▶ Text passage
+ + + + + + +

EPISODE 734: WE'RE ALL LIVING IN A PREQUEL...
...and the Most Chaotic Four Word Phrase Ever Written.

POP CULTURE SPIRIT WOW
I said last week I was going to write about adapting stories this week, which I now regret because I have a lot to say about the finale of Rings of Power, ha ha ha. But I live to serve, so here we go.
ADAPT THIS
People have hated the Mario Brothers movie from the moment that Chris Pratt was announced as its main character. A lot of that seems to be just the general fandom shift against Pratt that’s been going on for a minute. But then the trailer only reaffirms fan concerns. It spends a lot of time setting up the villain, and his vibe is weirdly violent. Like, there’s a sense of humor there in the middle where the penguin people are throwing snowballs, but in general there’s this super heightened sense of malevolence and destruction which feels absolutely nothing like a video game about two dudes hopping on mushrooms.
Then when we finally do get to Pratt it turns out though the character is clearly Italian Pratt’s just doing his own normal voice. Which honestly may turn out to be a better choice, because is anyone going to love some kind of stereotypical Italian pizza man accent? But it, too, lacks anything that feels specifically Super Mario Brothers.

+ + + + + + +

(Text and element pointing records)
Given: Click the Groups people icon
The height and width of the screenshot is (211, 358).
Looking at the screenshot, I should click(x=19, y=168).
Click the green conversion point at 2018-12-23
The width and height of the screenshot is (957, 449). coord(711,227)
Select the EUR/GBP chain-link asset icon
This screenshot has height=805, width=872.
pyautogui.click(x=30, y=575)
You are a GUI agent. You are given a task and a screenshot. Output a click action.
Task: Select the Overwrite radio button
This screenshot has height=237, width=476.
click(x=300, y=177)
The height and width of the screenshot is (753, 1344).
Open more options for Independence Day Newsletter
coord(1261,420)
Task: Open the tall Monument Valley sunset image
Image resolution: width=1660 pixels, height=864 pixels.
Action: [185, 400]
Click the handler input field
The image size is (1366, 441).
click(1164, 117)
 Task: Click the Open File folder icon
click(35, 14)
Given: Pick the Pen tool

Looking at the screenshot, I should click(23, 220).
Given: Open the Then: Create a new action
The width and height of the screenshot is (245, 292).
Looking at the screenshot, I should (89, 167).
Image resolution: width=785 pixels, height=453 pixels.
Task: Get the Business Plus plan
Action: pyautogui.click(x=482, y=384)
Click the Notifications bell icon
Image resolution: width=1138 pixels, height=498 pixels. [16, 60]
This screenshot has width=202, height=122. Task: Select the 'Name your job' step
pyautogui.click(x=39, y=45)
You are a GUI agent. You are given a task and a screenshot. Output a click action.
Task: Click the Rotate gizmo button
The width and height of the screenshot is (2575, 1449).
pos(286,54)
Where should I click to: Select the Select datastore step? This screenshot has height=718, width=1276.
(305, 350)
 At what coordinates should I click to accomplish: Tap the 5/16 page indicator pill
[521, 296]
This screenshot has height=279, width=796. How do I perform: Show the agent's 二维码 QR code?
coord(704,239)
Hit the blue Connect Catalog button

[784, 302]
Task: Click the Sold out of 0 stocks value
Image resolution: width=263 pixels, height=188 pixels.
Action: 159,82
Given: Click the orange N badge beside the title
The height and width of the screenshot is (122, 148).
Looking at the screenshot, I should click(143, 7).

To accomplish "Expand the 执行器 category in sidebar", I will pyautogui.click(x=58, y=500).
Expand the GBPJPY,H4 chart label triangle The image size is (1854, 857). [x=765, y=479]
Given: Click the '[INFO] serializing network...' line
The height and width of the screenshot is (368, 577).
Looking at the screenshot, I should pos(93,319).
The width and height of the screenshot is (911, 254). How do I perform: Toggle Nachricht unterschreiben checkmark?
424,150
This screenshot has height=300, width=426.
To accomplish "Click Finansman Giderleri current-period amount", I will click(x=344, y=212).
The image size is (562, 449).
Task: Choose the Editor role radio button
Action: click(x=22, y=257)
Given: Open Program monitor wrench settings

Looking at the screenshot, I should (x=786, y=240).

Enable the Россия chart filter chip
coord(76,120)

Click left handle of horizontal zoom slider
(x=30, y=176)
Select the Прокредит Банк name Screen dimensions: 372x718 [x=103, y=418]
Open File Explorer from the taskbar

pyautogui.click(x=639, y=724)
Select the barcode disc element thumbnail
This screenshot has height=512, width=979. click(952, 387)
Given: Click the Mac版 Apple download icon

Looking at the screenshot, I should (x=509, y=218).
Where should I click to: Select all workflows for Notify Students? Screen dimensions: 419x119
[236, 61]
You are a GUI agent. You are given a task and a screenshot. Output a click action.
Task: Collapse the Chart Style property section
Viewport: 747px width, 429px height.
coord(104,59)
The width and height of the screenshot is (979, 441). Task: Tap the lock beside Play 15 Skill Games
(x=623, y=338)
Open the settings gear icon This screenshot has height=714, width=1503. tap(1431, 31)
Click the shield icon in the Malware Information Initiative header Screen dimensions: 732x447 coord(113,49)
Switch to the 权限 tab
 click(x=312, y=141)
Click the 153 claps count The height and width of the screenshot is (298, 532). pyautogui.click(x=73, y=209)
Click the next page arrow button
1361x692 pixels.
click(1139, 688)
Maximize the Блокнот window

+ + + + + + +

▶ Problems
a: In the newsletter on the Mario Brothers movie, what voice does Chris Pratt use for his character in the trailer?
b: Resume the newsletter on the Mario Brothers movie, starting right after its final sentence.

▶ Answer set
a: He uses his own normal voice.

b:
Peter Rabbit has been a big success, but for me the character is far too mature and knowing. In the books Peter Rabbit is not a loudmouth troublemaker; nor is he an adult. He’s a sweet little kid who gets into trouble and then doesn’t know what to do.
Meanwhile you look at the HBOMax Last of Us trailer that recently dropped, and it’s pretty much picture perfect to the video game series. The characters actually look just like their game counterparts, and the scene references from the game are spot on, too.
Now HBOMax has a lot more to work with. Last of Us has a really clear narrative and set of events. Its characters also have clearly established voices. One of the troubles with adapting Peter Rabbit and Mario Brothers is that those characters pretty much never speak.
But even so, those stories have very clear “voices,” and it’s important that they’re heeded. Just as Last of Us needs to be grim and scary, Super Mario Brothers needs to be super playful and antic. Peter Rabbit should be innocent. But it isn’t.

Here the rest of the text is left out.